- _Task data_
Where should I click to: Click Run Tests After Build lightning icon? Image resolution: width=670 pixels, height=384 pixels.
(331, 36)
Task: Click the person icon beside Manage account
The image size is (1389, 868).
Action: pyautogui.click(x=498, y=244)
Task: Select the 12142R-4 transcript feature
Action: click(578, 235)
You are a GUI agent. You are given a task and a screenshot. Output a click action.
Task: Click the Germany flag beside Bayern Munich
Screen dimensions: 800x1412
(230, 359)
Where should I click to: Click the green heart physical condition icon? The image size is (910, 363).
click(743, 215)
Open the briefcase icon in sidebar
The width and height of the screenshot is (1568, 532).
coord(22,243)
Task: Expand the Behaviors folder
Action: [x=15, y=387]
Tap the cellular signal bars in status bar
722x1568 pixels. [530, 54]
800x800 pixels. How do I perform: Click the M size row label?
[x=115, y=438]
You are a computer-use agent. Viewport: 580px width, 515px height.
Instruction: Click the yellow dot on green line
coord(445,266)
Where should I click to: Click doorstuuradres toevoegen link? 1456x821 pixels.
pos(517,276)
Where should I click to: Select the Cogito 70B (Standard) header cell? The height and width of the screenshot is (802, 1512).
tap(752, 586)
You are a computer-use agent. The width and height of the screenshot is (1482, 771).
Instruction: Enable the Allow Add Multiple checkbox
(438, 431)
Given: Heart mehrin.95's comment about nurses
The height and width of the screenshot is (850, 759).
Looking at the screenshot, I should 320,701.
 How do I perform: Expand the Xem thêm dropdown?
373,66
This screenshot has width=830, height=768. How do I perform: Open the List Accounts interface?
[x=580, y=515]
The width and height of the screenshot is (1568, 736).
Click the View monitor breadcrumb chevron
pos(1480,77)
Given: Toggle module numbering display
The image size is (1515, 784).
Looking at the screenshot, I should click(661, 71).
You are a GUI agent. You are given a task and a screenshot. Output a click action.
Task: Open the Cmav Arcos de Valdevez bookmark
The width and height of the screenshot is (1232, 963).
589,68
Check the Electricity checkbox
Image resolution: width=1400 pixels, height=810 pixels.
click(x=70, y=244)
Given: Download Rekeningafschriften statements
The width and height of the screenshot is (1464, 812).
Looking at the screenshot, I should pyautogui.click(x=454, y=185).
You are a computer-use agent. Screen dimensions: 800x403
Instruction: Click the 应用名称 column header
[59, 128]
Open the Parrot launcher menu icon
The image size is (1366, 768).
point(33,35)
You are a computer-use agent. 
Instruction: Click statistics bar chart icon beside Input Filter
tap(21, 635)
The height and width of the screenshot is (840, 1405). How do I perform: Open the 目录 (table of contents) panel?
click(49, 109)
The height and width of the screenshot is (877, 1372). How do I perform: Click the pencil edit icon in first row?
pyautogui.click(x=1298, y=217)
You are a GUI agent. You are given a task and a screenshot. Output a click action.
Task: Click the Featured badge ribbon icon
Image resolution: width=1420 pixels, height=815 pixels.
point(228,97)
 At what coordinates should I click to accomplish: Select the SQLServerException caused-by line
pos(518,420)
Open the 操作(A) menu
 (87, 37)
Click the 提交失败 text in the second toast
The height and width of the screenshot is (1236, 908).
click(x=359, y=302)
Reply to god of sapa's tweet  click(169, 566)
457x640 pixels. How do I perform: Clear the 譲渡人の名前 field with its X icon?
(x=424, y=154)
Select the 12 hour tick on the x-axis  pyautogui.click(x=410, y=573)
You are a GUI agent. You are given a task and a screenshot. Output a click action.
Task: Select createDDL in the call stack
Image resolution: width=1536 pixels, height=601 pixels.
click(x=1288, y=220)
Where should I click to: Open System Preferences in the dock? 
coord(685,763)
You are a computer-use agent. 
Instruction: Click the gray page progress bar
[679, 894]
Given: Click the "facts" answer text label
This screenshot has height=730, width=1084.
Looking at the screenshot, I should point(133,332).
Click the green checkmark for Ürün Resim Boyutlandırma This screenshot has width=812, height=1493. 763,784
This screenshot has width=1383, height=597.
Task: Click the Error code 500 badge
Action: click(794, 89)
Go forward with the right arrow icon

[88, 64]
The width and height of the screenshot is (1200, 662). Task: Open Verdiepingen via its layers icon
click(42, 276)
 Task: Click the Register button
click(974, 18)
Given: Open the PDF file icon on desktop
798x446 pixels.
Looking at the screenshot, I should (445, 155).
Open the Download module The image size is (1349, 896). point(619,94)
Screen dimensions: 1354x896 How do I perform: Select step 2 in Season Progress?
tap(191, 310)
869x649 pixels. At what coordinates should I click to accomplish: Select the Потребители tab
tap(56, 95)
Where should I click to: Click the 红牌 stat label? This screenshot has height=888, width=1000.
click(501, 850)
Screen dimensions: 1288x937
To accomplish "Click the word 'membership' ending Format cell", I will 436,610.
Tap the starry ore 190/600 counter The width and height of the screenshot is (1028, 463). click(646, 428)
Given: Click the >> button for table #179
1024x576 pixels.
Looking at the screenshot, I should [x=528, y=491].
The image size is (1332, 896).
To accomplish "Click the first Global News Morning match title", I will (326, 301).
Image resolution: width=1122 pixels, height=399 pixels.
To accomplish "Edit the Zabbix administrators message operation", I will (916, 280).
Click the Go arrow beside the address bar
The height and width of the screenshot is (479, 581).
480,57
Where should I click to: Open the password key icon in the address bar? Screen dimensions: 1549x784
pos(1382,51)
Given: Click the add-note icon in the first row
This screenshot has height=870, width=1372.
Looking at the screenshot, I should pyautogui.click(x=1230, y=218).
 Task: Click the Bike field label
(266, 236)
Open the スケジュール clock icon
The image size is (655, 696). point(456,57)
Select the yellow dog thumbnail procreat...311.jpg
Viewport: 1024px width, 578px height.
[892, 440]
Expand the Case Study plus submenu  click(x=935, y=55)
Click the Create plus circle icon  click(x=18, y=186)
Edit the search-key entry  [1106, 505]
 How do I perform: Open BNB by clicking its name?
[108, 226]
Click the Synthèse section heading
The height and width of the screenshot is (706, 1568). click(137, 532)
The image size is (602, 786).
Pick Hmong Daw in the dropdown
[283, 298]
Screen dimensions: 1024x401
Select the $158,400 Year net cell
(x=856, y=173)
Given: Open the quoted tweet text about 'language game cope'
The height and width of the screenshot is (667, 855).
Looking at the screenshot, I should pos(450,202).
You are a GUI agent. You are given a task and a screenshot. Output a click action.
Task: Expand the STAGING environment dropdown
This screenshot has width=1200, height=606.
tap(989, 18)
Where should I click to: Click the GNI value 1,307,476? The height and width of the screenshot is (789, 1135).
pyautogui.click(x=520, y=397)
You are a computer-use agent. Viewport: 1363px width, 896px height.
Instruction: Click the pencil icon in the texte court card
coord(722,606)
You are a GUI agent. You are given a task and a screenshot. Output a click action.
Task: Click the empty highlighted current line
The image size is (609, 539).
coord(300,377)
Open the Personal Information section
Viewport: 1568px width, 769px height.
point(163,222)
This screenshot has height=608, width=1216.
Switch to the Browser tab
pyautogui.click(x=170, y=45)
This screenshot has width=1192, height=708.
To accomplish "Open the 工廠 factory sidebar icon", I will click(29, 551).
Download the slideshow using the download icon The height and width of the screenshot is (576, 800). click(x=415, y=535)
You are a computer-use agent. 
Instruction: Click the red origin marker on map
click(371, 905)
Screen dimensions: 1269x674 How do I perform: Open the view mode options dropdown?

- _Task details_
Among the lines of the data above, find those with the word "Download" and show them.

- _Response area_
Given: Download Rekeningafschriften statements
Open the Download module The image size is (1349, 896). point(619,94)
Download the slideshow using the download icon The height and width of the screenshot is (576, 800). click(x=415, y=535)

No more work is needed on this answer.